REQUIREMENT:
Please set down only the lines running from the one with "You are a GUI" through the last line of the entries, exactly as written and without any pictures.

Entries taken from a collection:

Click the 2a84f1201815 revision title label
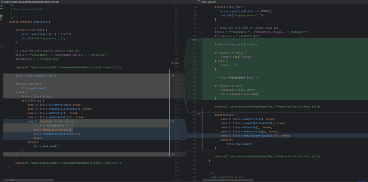 [31, 2]
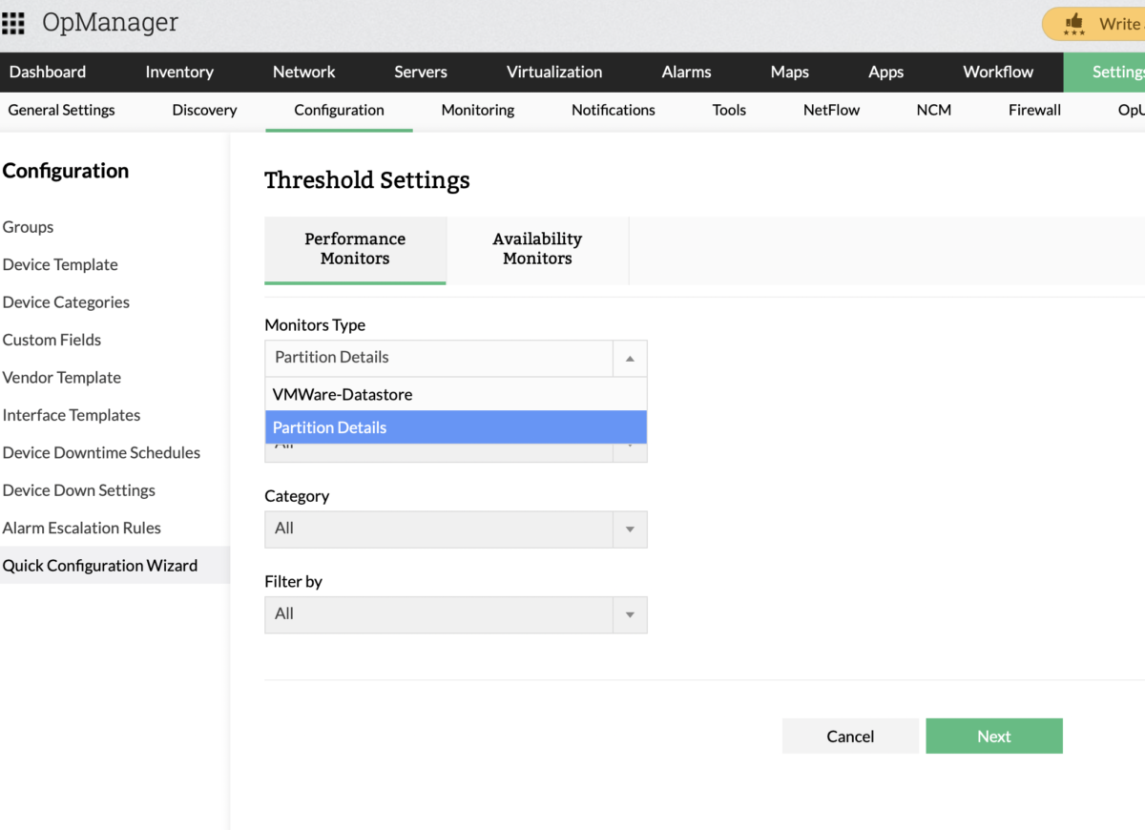Collapse the Monitors Type dropdown arrow

(x=630, y=358)
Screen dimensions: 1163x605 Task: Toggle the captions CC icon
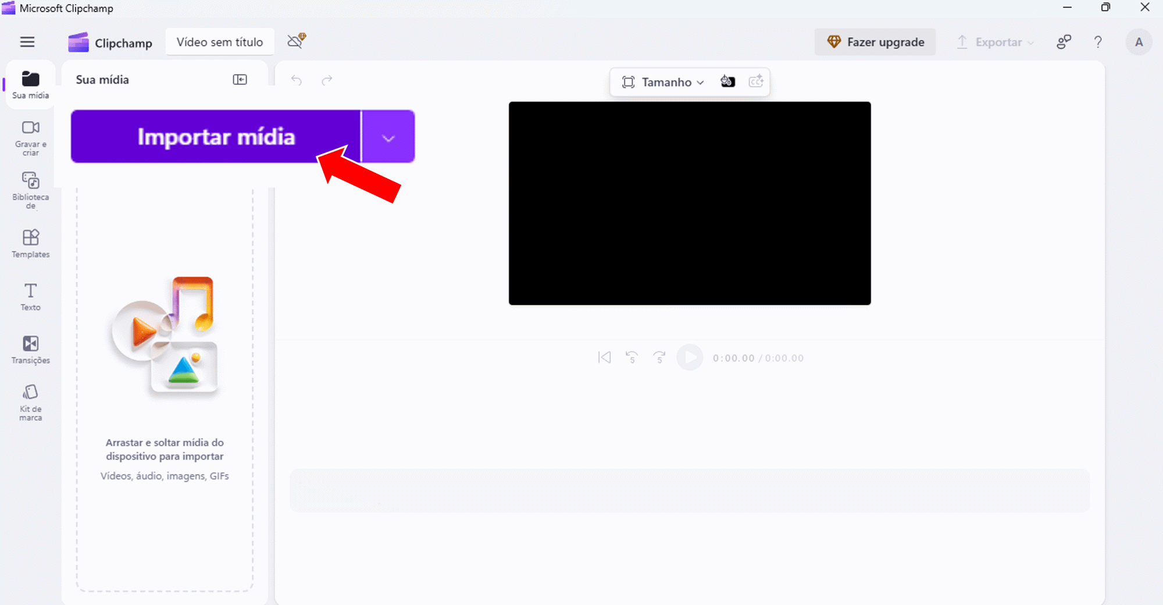click(x=756, y=82)
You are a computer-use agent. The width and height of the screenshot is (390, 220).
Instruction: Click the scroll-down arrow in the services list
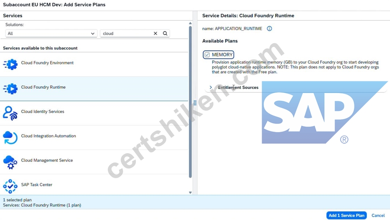[190, 192]
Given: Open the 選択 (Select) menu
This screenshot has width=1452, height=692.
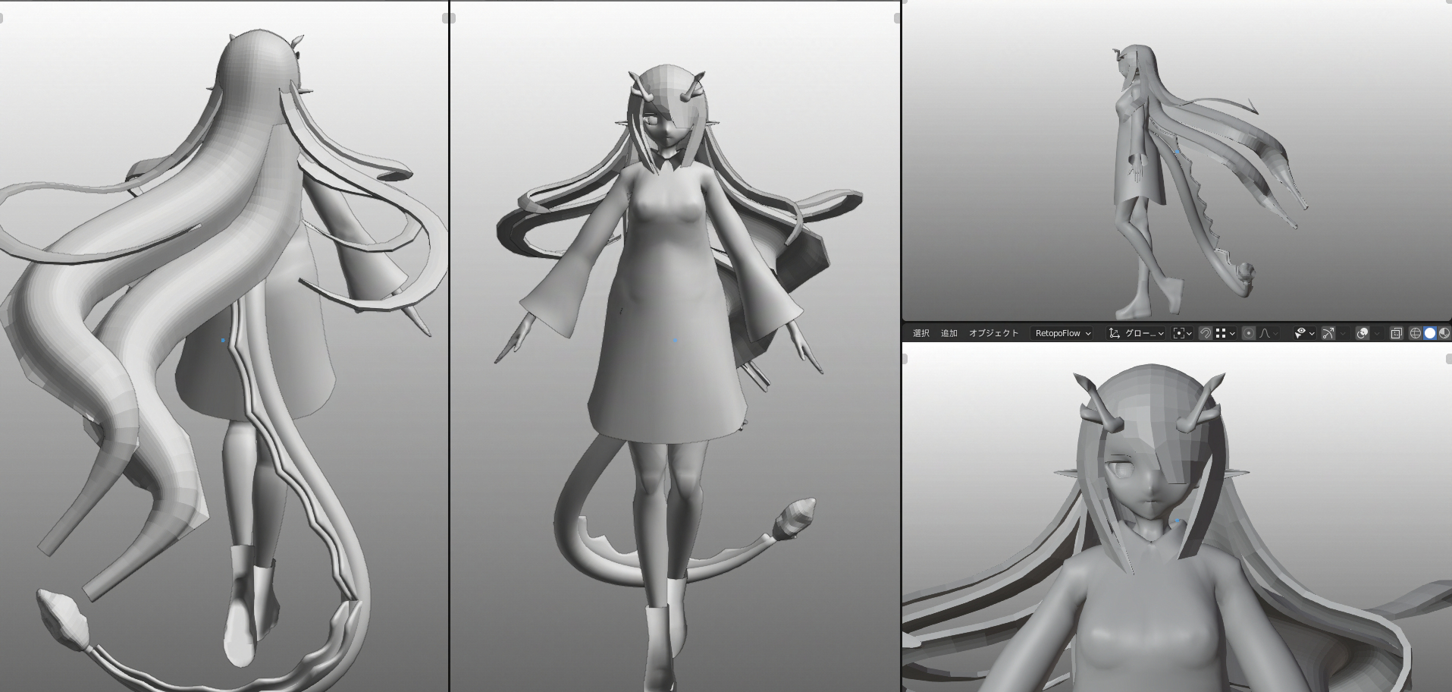Looking at the screenshot, I should coord(920,333).
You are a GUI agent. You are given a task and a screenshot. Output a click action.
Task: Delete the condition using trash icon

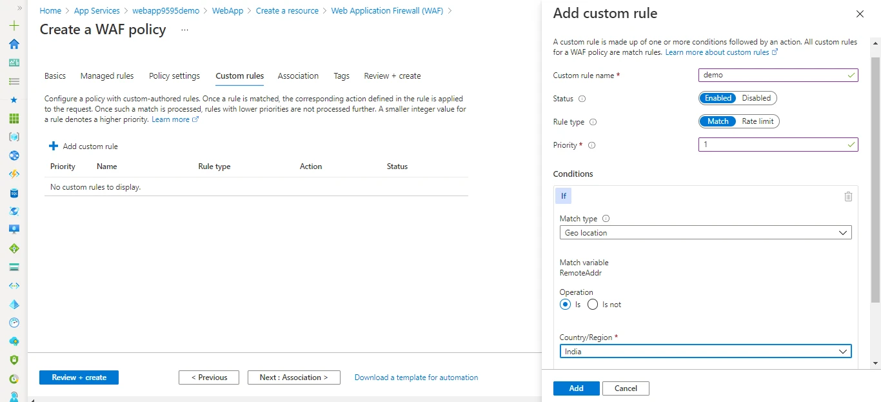tap(848, 196)
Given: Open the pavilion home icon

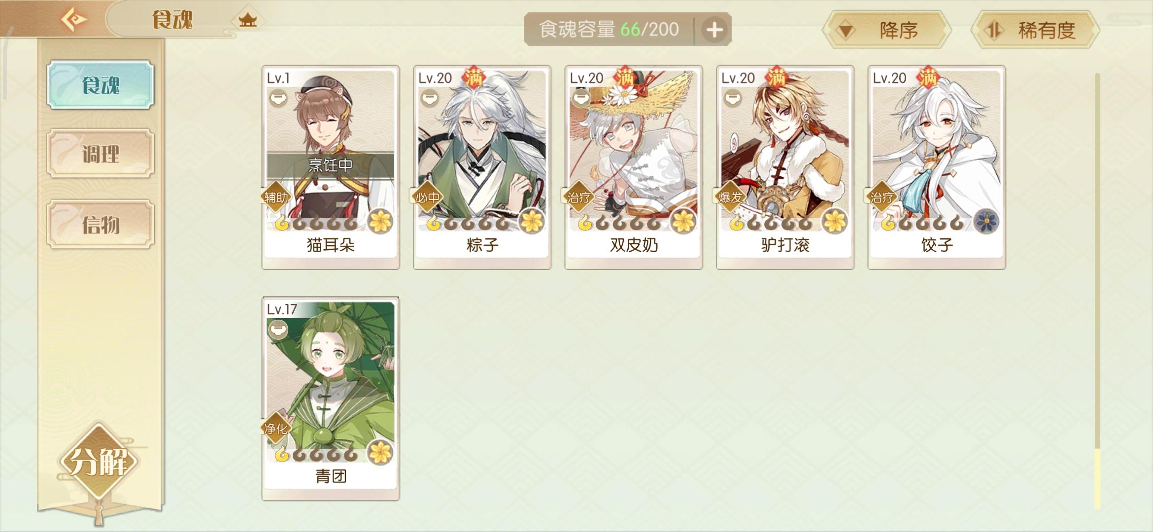Looking at the screenshot, I should pyautogui.click(x=247, y=20).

RESULT BELOW:
You are a GUI agent. You are given a task and a screenshot. Output a click action.
Task: Delete the condition using trash icon

tap(848, 196)
Given: Open the pavilion home icon

Looking at the screenshot, I should pyautogui.click(x=247, y=20).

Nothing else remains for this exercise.